Data items:
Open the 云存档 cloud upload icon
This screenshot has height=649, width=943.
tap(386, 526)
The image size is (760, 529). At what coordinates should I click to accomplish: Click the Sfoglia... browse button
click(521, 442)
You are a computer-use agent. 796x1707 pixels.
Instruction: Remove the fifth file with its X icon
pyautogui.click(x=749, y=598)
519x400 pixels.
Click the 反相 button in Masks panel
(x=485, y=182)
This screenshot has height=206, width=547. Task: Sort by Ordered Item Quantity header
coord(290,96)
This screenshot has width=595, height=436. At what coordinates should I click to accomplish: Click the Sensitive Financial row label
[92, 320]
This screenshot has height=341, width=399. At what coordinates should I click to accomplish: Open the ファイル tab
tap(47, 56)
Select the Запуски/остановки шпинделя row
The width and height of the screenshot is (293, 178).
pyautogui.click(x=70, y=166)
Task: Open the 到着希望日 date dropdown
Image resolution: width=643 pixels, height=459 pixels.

--

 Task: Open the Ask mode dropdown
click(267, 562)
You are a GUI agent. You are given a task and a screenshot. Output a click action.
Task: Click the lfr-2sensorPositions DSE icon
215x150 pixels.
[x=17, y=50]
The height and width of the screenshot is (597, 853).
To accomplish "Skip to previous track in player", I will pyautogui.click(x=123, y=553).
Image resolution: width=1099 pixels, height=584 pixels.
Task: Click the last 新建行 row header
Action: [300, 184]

---

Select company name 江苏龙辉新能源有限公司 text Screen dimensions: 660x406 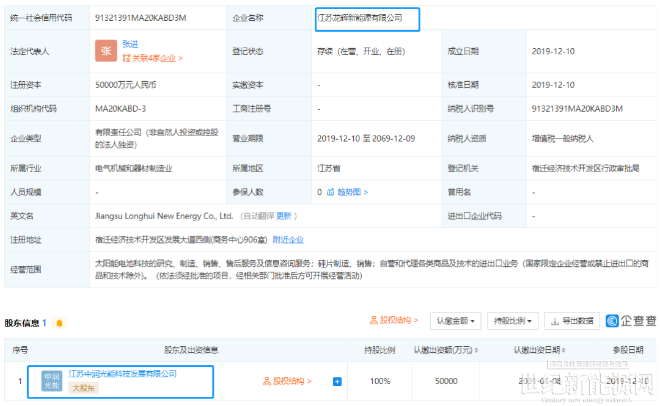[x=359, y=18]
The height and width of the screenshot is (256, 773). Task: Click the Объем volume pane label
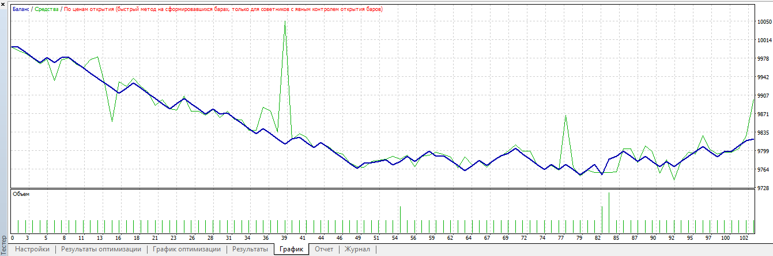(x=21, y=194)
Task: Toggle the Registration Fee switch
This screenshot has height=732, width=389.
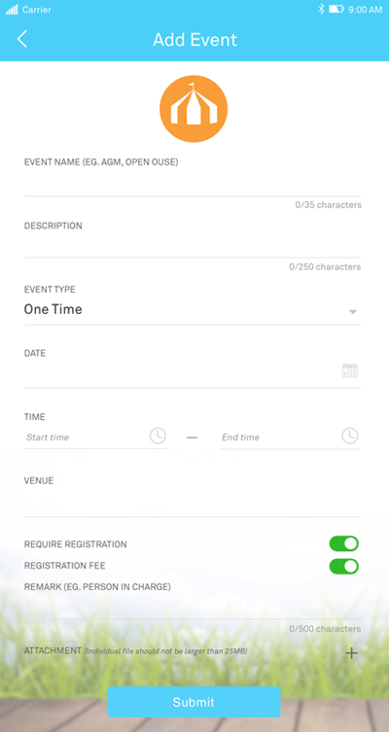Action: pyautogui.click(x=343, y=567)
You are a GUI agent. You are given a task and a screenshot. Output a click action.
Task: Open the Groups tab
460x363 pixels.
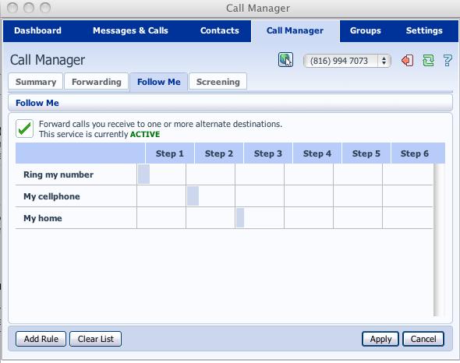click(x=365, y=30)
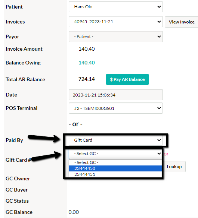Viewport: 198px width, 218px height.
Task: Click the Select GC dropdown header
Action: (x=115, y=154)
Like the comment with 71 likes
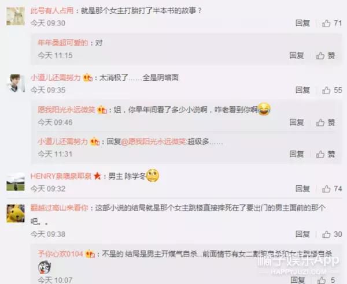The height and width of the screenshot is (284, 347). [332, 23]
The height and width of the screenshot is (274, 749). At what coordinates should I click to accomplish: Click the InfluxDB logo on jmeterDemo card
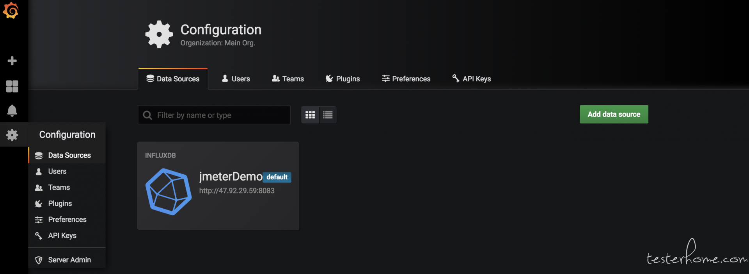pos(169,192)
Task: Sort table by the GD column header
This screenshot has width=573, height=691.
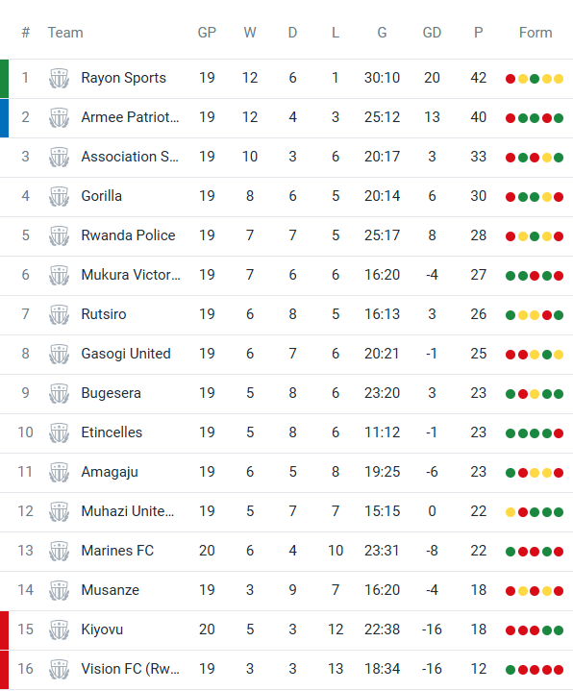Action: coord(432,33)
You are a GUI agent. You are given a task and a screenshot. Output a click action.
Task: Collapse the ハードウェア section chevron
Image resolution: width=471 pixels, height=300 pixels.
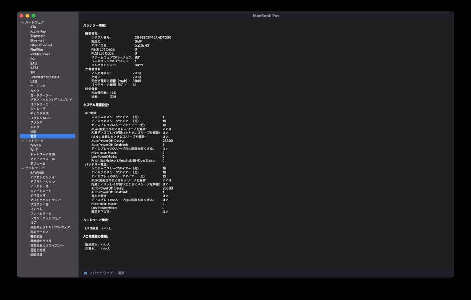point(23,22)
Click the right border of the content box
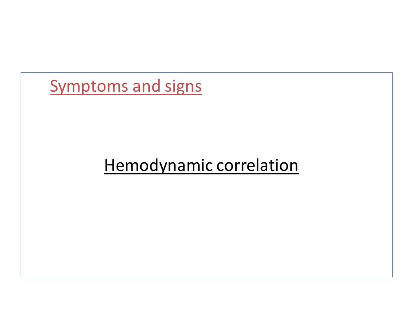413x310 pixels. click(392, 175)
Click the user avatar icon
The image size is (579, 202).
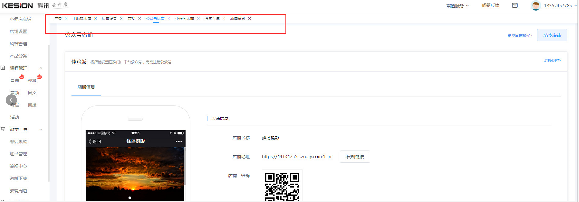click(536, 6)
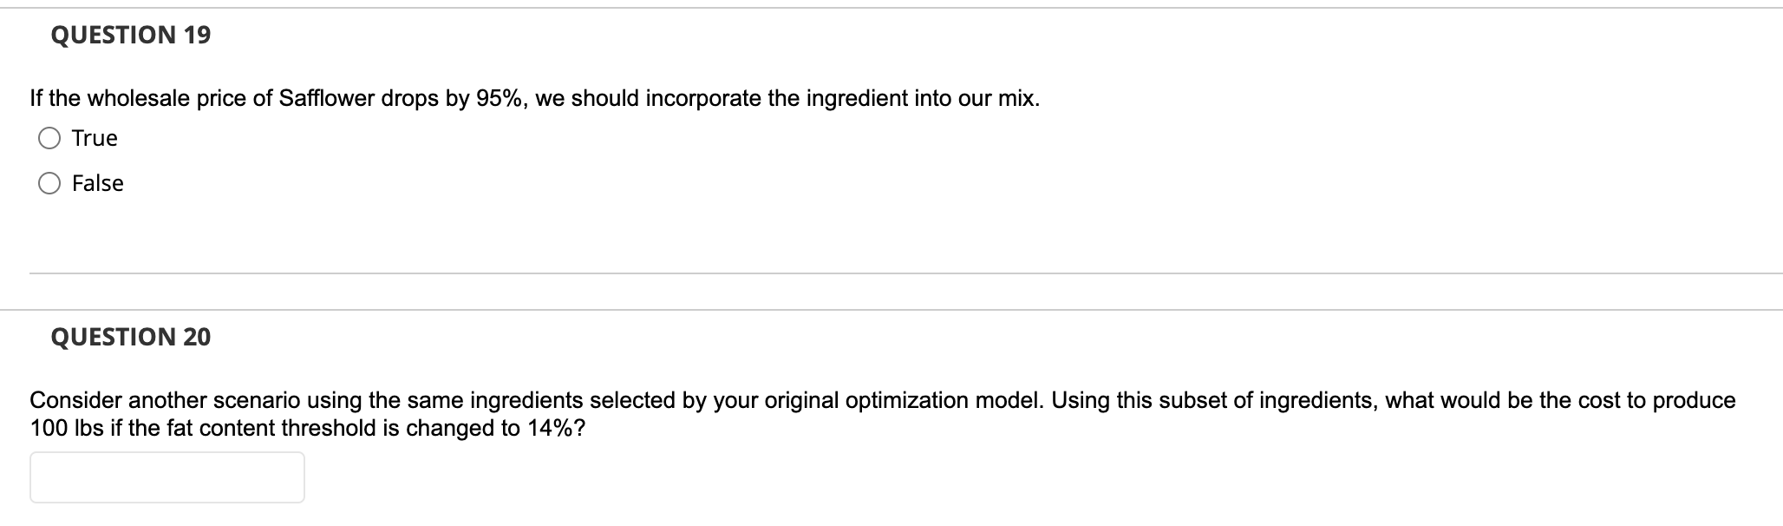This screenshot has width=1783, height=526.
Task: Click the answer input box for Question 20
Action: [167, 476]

*What is needed*:
Output the lines of the records above exactly as they appear, from the line containing "This screenshot has width=595, height=436." through the line containing "Image resolution: width=643".

*Solution to this task*:
This screenshot has width=595, height=436. At what coordinates should I click to accomplish: Click the Sensitive Financial row label
[92, 320]
This screenshot has height=341, width=399. At what coordinates should I click to accomplish: Open the ファイル tab
tap(47, 56)
Select the Запуски/остановки шпинделя row
The width and height of the screenshot is (293, 178).
pyautogui.click(x=70, y=166)
Task: Open the 到着希望日 date dropdown
Image resolution: width=643 pixels, height=459 pixels.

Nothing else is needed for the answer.